They don't know how well it works. Until they can be sure, they'll be cautious. They'll want more data.”
Talus chewed on the inside of his cheek for a moment, his attention straying toward the dying boy. “Nigel will need more blood,” he says.
“No.” I shut that conversation down.
He whirls on me, a blur of motion, and his hand moves even faster. I feel it coming, but I don't move out of the way. My head snaps to the side, and my mouth fills with the warm taste of blood. “Know your place, liar ,” he hisses.
I don't cringe, nor do I reply right away. I take a moment or two to watch his eyes. “I do know my place,” I respond. “And that is to respect and serve. But if you fail to uphold the first, then I am not bound to the second.”
He starts to sneer at me, and then his gaze flickers to Phoebe behind me, and the expression vanishes like a shadow fleeing the rising moon. “The reporter is dangerous,” he says, recovering and retreating to a safer position.
“Agreed,” I reply, meeting him halfway. “But to whom?”
He growls in his throat, and I hear the accusation caught there. Liar.

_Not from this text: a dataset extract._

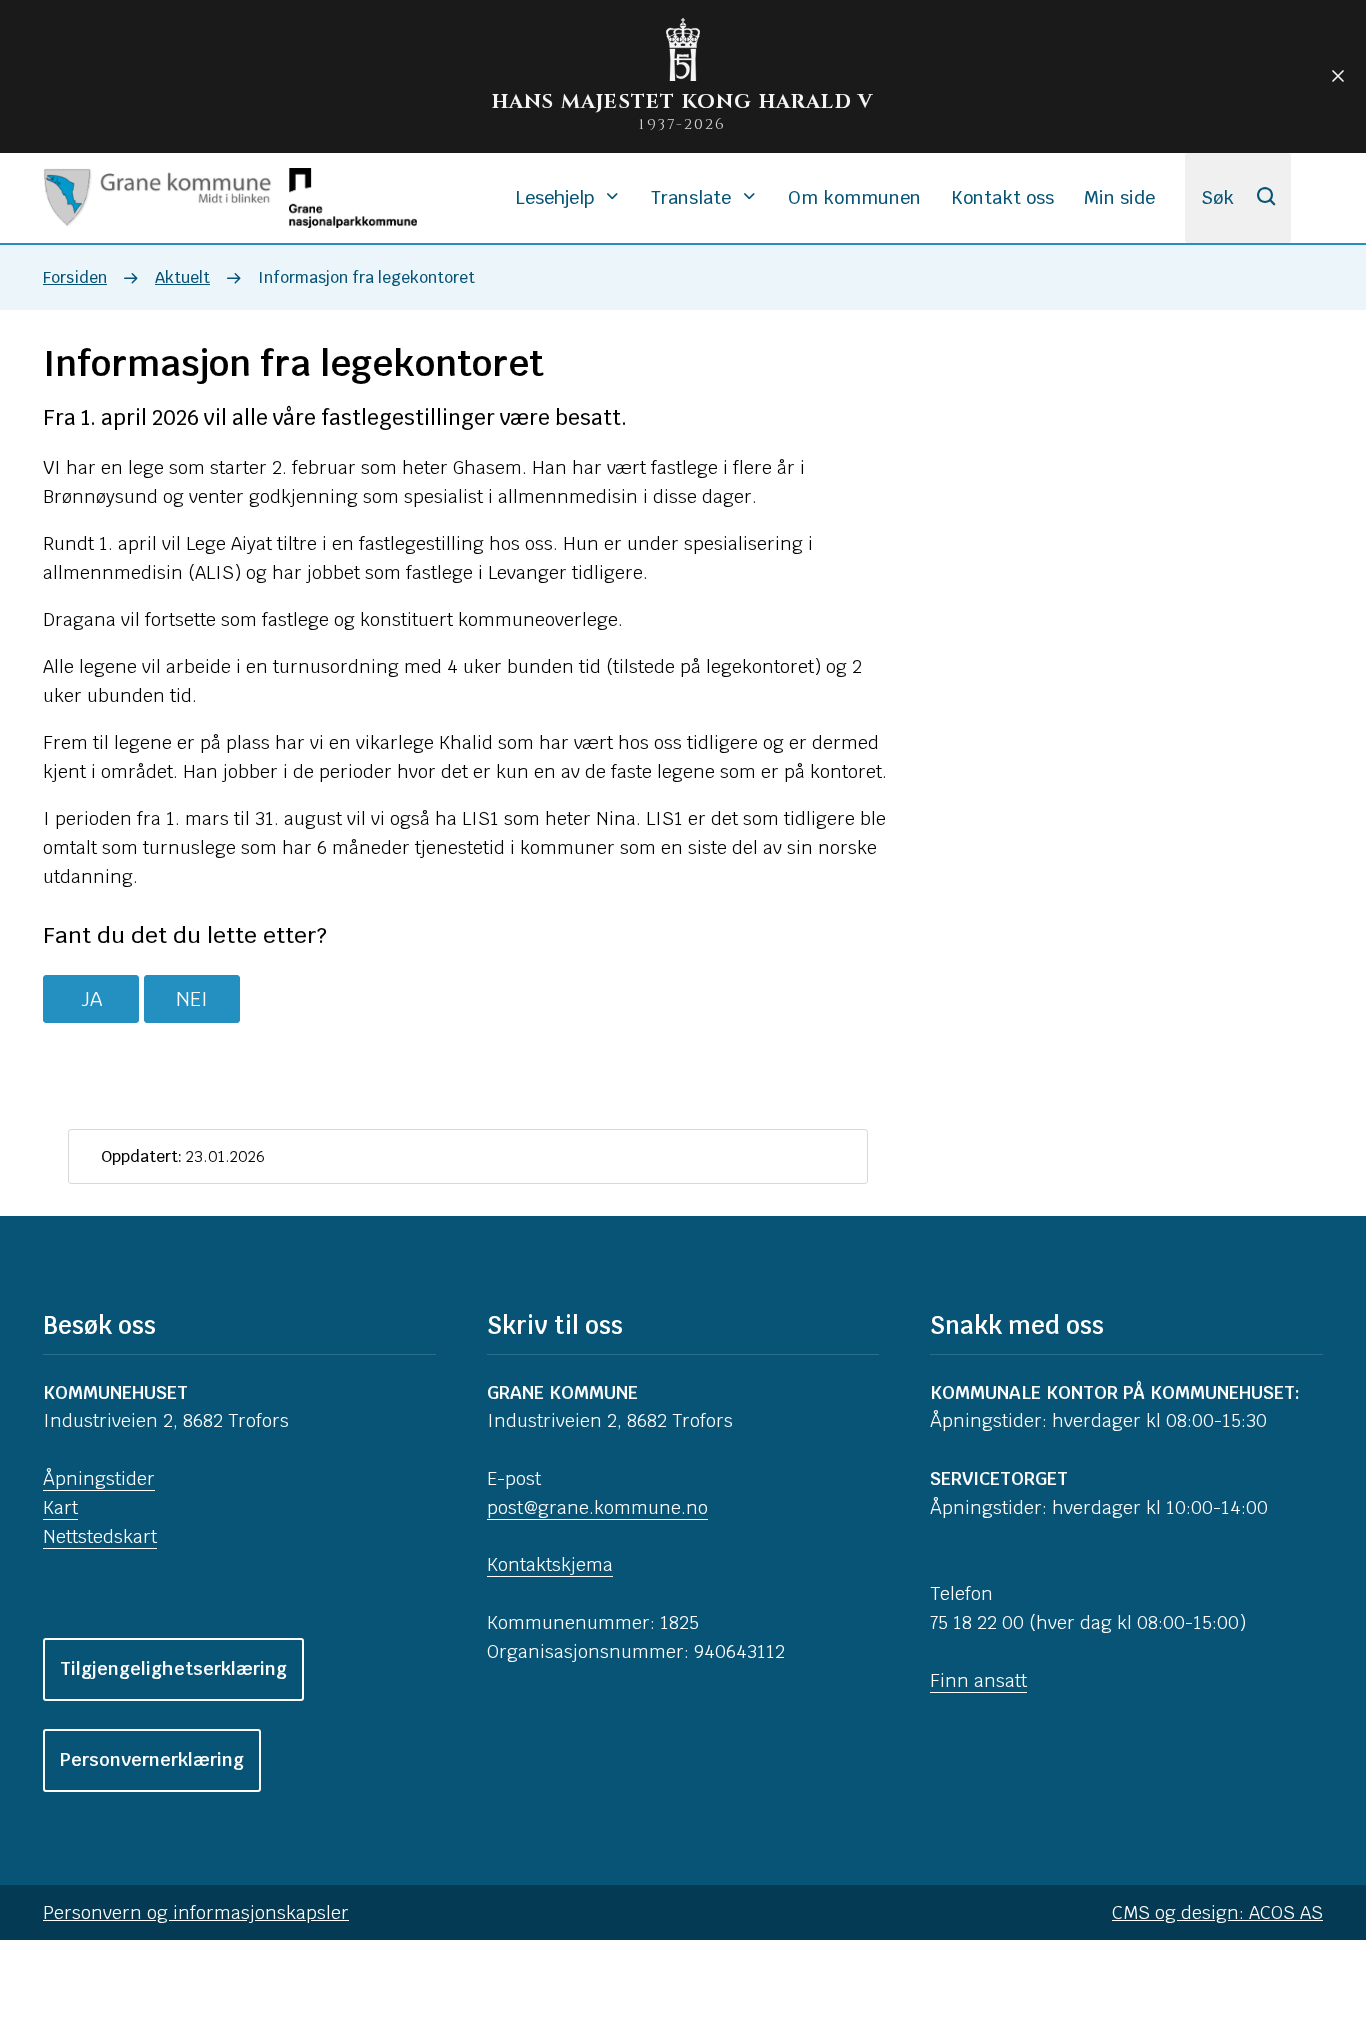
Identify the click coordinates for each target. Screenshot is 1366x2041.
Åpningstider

Suddenly weary of this conversation, I turn away from Talus. “I will find out what she knows—because she will tell me—and then we will decide if she can still be useful to us,” I say. “We will decide together. It will be a group decision.”

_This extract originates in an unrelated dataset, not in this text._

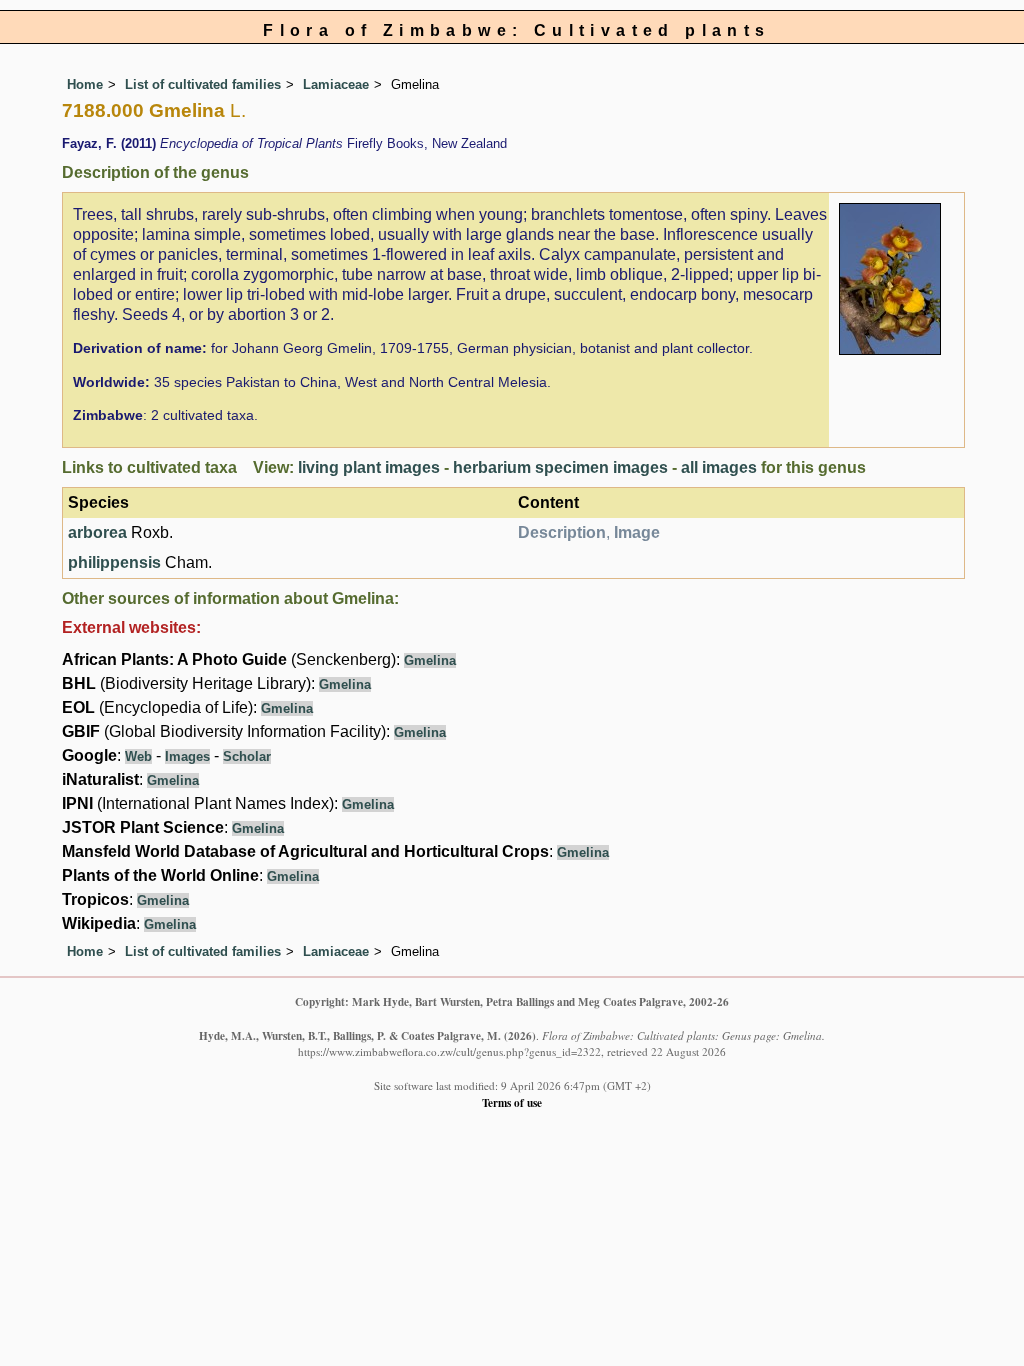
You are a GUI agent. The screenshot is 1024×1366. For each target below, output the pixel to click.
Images (187, 756)
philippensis (114, 562)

I watch the light go out of the boy's eyes. His face goes slack, and Nigel lifts his mouth from the boy's neck. A shudder runs through his frame, and it isn't the same sort of spasm he had been exhibiting earlier.
Talus glares at me. I've challenged his authority. I will have to answer for my insubordination eventually, but he's smart enough—he's old enough—to know the truth of my words. We need better intel. We need to know who we are fighting and why. He doesn't like it, but we need Mere.
He doesn't like having to trust a human.
I don't blame him, but we don't have any choice.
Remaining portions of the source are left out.